It is worth pointing out that while induction of complete response or remission generally occurs within three to six months in systemic vasculitis, it may take longer in LN (three to 36 months, with an average of 18 months in the NIH trials), with only 50% to 60% of lupus patients reaching this endpoint by six months. This delay in benefit poses a significant problem in the treatment of lupus especially in the case of MMF where there is no long-term experience with the outcome of such patients. In such cases treated with MMF, we usually add one to three pulses of IV-MP when a response has not yet occurred; if no further improvement is observed, we then switch to IV-CY. In the case of failure to respond to IV-CY, we also use pulse steroids and either wait for another six months or switch to MMF. If both agents have failed, we use rituximab in combination with MMF or IV-CY.
Perspective: Time for a Strategy in Lupus
Where do these trials leave us now? The excitement with new agents and anticipation of greater success are understandable, but we should guard against a premature declaration of their superiority. We should also be cautious about rushing to discredit old treatments that have served patients well despite their shortcomings. Importantly, clinicians, regulatory agencies, and industry need not lose sight of the lifelong course of the disease, and pursue long-term follow-up data to enable the full assessment of the safety and efficacy of the newer agents.
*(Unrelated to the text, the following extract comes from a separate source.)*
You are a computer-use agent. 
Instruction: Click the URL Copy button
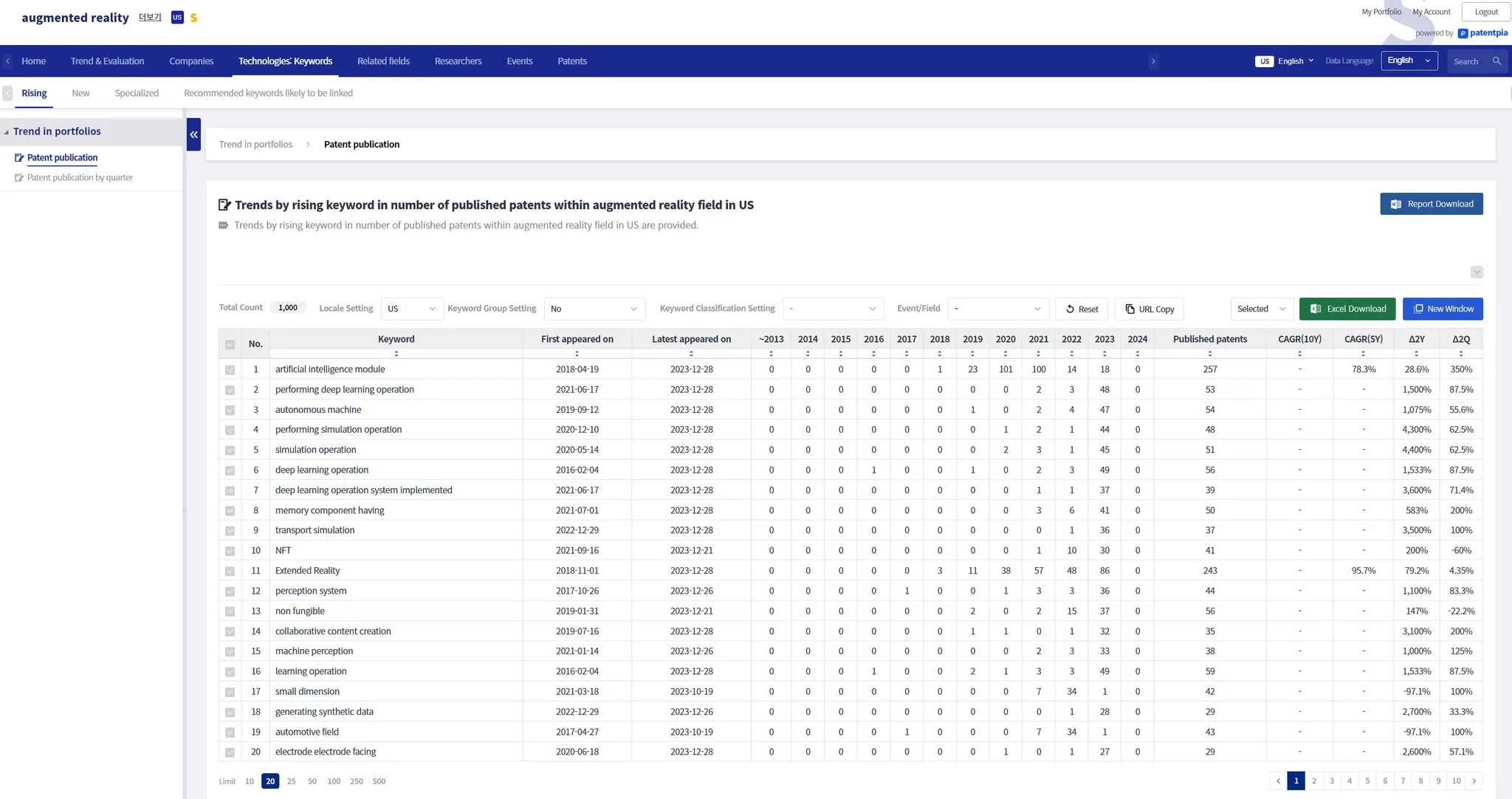(1149, 309)
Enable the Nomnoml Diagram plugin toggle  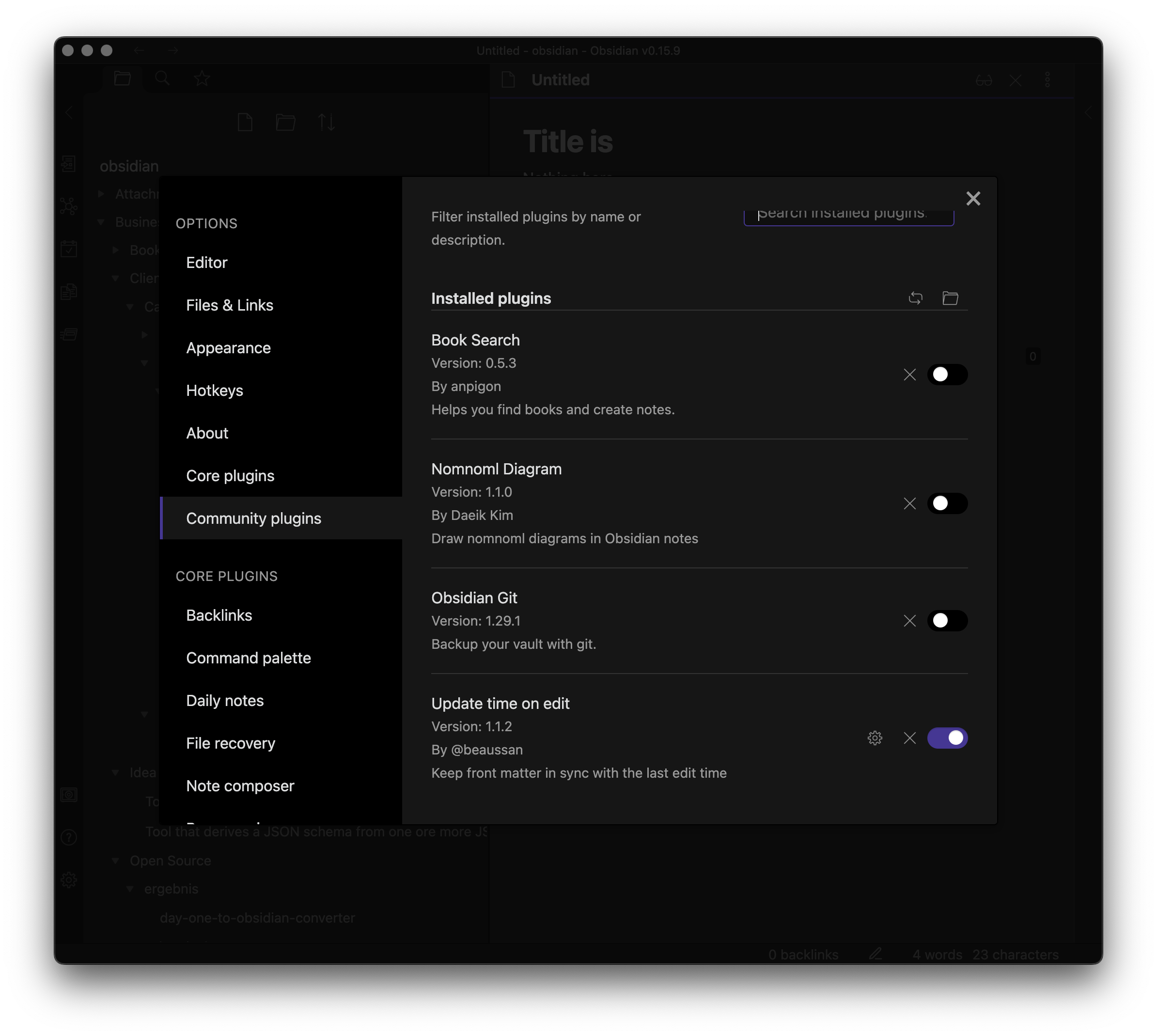pos(947,503)
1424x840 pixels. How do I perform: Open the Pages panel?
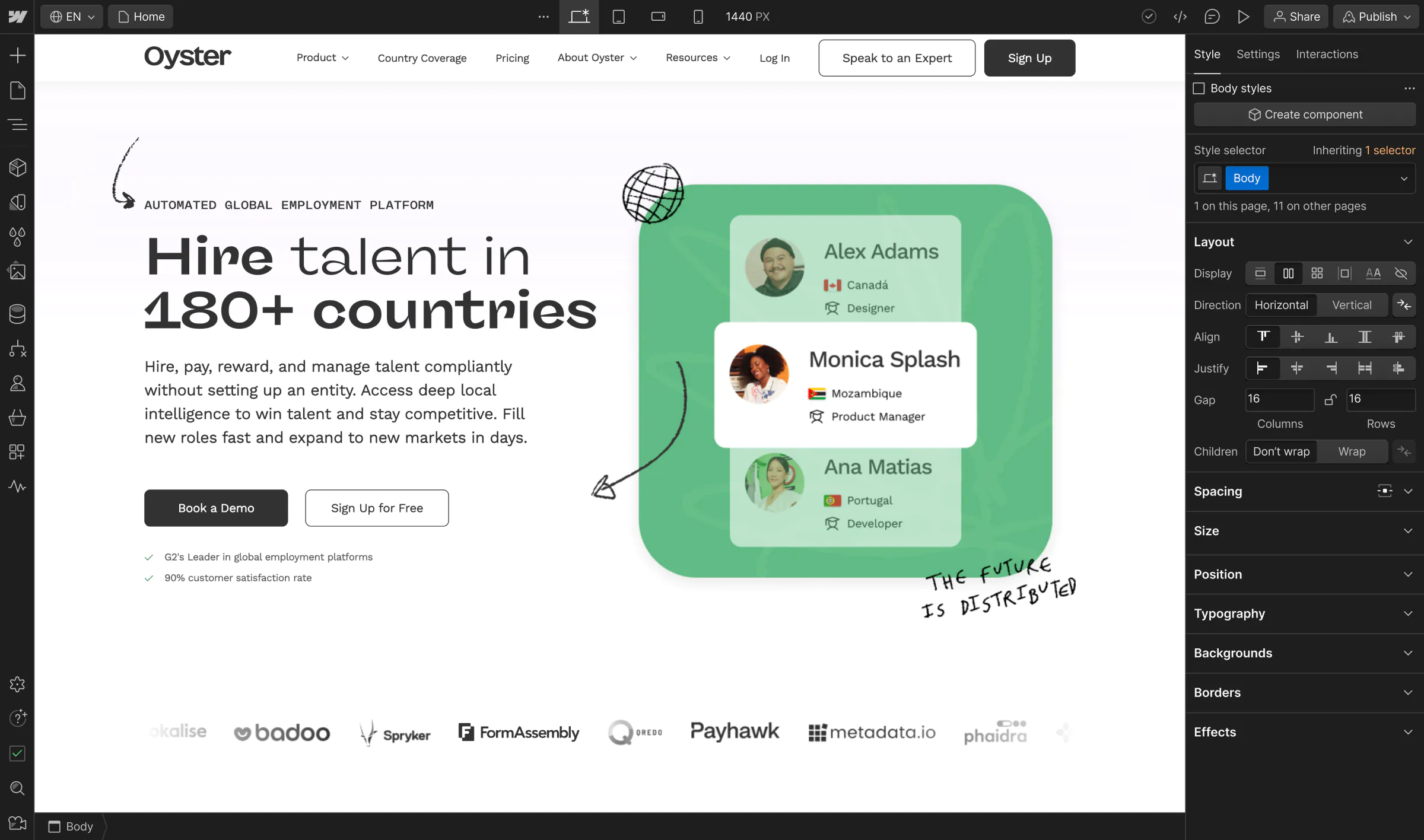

To this end, it is rather disappointing that these data are not yet available for the MMF trials.
In our opinion, the most important information derived from lupus clinical trials is not necessarily the comparison among immunosuppressive agents, but rather the strategy for tight control of the disease, targeting disease remission if possible within the first six months, and its long-term maintenance (see Figure 2). Thus, almost every single trial has shown that, irrespective of the treatment used, a major response within the first three to six months is associated with a good long-term outcome.
Instead of debating the merits of individual agents, the community has come to agree that most patients should receive three pulses of IV-MP initially with moderate doses of steroids together with an immunosuppressive agent based upon the severity of the disease and patient choices/profile. Failure to achieve a major clinical response in the first three to six months should provoke consideration of advancing to more aggressive protocols. Towards this goal, combination and sequential use of existing agents is of paramount importance, as several RCTs have shown.